══ INFORMATION SHOWN ══

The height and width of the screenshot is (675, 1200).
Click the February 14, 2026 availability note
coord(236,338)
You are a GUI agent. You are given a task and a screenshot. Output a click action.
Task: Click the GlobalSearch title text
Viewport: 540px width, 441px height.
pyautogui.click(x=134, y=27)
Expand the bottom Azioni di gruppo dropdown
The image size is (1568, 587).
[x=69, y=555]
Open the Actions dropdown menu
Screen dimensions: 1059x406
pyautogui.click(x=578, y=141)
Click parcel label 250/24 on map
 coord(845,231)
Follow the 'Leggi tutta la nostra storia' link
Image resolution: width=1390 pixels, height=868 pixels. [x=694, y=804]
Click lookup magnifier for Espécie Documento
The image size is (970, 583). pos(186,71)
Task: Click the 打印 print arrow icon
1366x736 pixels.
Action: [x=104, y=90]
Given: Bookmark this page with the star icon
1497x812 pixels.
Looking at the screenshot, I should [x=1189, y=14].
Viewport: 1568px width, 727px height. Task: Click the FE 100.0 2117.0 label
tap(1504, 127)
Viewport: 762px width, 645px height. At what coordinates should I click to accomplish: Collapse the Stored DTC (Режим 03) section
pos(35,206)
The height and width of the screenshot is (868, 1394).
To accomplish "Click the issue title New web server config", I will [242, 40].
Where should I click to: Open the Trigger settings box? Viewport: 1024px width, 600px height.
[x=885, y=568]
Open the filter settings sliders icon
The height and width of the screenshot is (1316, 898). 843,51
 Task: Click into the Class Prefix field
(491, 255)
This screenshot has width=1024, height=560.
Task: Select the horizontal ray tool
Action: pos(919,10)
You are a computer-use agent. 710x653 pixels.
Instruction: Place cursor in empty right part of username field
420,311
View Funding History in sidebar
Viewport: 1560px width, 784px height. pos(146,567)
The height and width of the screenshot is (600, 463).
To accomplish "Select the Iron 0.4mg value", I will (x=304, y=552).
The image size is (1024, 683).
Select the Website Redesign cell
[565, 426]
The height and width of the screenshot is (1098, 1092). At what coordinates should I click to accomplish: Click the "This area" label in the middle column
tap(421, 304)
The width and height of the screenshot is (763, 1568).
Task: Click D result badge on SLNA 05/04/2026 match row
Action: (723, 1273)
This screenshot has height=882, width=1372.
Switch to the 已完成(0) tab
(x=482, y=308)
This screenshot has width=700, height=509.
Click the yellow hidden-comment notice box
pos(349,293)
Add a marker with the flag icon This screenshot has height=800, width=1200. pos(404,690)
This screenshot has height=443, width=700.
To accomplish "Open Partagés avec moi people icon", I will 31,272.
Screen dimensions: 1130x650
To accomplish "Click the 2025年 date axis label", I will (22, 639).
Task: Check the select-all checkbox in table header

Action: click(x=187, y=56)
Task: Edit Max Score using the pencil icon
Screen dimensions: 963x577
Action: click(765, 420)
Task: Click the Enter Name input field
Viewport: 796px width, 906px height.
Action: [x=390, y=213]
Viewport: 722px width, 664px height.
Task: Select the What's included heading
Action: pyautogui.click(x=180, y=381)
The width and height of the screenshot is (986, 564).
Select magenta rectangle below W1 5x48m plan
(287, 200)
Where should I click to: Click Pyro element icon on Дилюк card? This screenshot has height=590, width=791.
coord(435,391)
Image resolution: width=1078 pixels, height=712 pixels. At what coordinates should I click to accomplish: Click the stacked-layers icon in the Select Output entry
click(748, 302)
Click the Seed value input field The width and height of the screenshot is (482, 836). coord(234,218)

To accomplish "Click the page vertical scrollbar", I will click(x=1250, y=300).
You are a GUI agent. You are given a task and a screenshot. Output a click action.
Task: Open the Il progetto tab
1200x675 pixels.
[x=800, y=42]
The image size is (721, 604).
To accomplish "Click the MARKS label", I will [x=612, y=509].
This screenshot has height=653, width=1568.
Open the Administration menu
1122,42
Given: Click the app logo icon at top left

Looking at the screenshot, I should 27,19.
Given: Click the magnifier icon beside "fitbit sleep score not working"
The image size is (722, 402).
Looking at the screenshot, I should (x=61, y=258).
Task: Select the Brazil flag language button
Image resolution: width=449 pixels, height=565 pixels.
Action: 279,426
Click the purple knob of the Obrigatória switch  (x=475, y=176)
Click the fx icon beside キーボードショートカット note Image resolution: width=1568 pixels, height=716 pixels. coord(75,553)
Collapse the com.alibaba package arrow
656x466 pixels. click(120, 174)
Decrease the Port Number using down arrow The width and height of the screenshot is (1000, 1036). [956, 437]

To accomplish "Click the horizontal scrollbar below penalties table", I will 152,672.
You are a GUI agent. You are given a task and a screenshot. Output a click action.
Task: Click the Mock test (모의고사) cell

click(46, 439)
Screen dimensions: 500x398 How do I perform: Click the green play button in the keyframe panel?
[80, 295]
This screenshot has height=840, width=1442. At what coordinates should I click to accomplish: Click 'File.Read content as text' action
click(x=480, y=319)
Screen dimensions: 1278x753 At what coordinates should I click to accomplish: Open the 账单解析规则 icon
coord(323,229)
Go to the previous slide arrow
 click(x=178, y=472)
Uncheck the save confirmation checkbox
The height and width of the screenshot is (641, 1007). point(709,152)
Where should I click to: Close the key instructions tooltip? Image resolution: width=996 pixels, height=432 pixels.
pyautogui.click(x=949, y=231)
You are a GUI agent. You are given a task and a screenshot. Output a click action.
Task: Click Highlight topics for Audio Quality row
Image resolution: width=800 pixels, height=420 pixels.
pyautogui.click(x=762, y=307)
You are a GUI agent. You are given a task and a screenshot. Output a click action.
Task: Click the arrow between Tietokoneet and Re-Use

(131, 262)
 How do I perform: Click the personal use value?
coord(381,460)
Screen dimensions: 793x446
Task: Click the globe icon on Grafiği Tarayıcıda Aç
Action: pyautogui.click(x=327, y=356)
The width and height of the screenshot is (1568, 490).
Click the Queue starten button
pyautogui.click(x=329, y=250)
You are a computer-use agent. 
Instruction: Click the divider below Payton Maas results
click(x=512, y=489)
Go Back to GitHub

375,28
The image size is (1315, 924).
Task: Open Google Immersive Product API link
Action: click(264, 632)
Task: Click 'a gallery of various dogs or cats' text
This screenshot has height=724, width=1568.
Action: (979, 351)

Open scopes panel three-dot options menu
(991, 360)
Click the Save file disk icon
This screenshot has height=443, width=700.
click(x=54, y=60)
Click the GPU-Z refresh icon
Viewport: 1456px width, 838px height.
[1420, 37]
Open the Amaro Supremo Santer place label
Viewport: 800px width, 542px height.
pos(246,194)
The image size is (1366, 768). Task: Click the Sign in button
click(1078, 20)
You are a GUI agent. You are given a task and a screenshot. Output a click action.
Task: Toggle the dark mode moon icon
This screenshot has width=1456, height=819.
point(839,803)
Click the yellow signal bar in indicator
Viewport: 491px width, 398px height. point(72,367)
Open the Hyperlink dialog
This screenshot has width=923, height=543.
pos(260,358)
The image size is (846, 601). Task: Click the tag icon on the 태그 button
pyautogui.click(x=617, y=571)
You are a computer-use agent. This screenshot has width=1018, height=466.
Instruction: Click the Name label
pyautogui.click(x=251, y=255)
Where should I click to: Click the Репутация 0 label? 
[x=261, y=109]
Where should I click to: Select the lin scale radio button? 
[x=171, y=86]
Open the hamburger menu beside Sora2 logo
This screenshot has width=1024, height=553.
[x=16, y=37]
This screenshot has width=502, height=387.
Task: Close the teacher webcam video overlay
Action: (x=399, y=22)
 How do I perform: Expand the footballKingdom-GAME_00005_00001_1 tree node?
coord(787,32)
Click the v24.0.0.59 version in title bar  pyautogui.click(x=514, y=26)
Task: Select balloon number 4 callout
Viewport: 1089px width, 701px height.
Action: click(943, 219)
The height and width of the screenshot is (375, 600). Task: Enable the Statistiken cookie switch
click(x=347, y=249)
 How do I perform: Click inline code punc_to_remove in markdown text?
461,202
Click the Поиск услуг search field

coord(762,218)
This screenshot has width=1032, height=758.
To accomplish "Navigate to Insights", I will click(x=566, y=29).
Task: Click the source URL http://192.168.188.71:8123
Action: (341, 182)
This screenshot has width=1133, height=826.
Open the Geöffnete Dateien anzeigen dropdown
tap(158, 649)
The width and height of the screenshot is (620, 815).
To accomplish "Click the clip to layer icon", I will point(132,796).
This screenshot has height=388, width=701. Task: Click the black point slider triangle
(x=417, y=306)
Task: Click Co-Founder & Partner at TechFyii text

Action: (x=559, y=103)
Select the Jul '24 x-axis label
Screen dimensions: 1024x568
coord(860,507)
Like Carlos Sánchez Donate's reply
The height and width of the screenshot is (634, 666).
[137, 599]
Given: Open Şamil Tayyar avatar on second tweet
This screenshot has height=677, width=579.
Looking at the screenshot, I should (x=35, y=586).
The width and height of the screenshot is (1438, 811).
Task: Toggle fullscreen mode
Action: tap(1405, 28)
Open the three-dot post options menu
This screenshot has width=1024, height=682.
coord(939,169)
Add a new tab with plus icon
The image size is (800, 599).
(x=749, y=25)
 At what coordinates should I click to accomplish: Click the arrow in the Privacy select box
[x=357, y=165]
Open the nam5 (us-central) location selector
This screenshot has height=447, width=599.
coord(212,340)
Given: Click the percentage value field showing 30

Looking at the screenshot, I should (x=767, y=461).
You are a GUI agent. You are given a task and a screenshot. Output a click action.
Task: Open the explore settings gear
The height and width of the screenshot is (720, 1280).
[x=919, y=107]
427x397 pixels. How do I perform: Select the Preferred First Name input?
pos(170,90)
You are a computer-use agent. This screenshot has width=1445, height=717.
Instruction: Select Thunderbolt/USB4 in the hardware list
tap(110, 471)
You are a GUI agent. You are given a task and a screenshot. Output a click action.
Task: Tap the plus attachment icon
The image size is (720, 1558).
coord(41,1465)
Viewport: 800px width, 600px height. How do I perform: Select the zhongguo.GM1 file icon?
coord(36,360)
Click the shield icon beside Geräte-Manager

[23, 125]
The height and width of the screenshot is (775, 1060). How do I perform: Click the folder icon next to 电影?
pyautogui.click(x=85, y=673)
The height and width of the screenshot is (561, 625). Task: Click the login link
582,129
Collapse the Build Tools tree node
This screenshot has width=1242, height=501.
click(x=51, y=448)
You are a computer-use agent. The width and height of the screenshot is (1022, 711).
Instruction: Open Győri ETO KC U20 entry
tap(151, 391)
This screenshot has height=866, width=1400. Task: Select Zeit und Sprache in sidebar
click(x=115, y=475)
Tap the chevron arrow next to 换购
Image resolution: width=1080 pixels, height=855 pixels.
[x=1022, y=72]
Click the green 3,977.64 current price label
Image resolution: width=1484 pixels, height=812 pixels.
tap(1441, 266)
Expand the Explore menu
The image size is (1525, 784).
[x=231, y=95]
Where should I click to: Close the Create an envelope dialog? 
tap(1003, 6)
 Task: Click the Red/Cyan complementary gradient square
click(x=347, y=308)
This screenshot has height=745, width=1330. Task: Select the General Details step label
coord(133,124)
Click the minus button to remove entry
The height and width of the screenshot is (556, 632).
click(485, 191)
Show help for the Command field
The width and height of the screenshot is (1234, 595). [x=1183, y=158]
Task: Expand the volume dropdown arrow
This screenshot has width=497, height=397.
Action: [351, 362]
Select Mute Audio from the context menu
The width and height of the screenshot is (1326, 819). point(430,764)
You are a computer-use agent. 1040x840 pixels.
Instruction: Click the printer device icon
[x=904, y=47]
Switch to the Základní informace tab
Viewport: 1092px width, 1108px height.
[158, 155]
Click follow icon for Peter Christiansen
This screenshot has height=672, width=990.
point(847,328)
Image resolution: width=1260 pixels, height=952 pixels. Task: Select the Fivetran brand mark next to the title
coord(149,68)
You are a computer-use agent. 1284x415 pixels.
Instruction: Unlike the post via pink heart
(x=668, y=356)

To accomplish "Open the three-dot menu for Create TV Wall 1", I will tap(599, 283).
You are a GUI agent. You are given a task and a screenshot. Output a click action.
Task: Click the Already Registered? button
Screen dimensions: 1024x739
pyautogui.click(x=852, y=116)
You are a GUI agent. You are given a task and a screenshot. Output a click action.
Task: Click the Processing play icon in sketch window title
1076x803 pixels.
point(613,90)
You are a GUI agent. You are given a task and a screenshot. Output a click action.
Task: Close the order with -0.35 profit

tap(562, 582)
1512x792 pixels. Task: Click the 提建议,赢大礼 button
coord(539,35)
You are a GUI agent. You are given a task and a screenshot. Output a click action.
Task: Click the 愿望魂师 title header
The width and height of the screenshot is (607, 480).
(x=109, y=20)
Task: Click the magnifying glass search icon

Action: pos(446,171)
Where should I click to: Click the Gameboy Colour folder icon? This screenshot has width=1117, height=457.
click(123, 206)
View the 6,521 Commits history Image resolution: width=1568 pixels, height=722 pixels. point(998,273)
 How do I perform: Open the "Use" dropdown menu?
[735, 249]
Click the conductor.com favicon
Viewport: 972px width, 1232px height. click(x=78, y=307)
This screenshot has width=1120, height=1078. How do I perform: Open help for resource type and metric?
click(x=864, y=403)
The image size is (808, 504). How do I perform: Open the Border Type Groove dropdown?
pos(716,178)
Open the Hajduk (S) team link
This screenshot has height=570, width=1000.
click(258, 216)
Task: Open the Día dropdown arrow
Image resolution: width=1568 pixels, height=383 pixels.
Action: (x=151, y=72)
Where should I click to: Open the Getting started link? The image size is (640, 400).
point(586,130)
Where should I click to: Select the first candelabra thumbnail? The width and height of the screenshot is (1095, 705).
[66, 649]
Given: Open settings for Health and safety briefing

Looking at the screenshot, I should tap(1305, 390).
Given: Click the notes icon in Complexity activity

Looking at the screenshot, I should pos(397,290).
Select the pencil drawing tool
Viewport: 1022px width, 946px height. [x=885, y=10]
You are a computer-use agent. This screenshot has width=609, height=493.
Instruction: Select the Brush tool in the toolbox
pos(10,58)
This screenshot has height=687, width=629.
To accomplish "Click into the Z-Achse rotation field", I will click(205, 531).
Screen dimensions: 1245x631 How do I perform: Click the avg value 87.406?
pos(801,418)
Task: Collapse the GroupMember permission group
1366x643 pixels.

═══

TASK DIRECTIONS: Beginning at the line with "The width and height of the screenshot is (607, 480).", write out each line exactly as it stands until the listing ends, and add nothing.

RESULT BELOW:
The width and height of the screenshot is (607, 480).
(x=109, y=20)
Task: Click the magnifying glass search icon

Action: pos(446,171)
Where should I click to: Click the Gameboy Colour folder icon? This screenshot has width=1117, height=457.
click(123, 206)
View the 6,521 Commits history Image resolution: width=1568 pixels, height=722 pixels. point(998,273)
 How do I perform: Open the "Use" dropdown menu?
[735, 249]
Click the conductor.com favicon
Viewport: 972px width, 1232px height. click(x=78, y=307)
This screenshot has width=1120, height=1078. How do I perform: Open help for resource type and metric?
click(x=864, y=403)
The image size is (808, 504). How do I perform: Open the Border Type Groove dropdown?
pos(716,178)
Open the Hajduk (S) team link
This screenshot has height=570, width=1000.
click(258, 216)
Task: Open the Día dropdown arrow
Image resolution: width=1568 pixels, height=383 pixels.
Action: (x=151, y=72)
Where should I click to: Open the Getting started link? The image size is (640, 400).
point(586,130)
Where should I click to: Select the first candelabra thumbnail? The width and height of the screenshot is (1095, 705).
[66, 649]
Given: Open settings for Health and safety briefing

Looking at the screenshot, I should tap(1305, 390).
Given: Click the notes icon in Complexity activity

Looking at the screenshot, I should pos(397,290).
Select the pencil drawing tool
Viewport: 1022px width, 946px height. [x=885, y=10]
You are a computer-use agent. This screenshot has width=609, height=493.
Instruction: Select the Brush tool in the toolbox
pos(10,58)
This screenshot has height=687, width=629.
To accomplish "Click into the Z-Achse rotation field", I will click(205, 531).
Screen dimensions: 1245x631 How do I perform: Click the avg value 87.406?
pos(801,418)
Task: Collapse the GroupMember permission group
1366x643 pixels.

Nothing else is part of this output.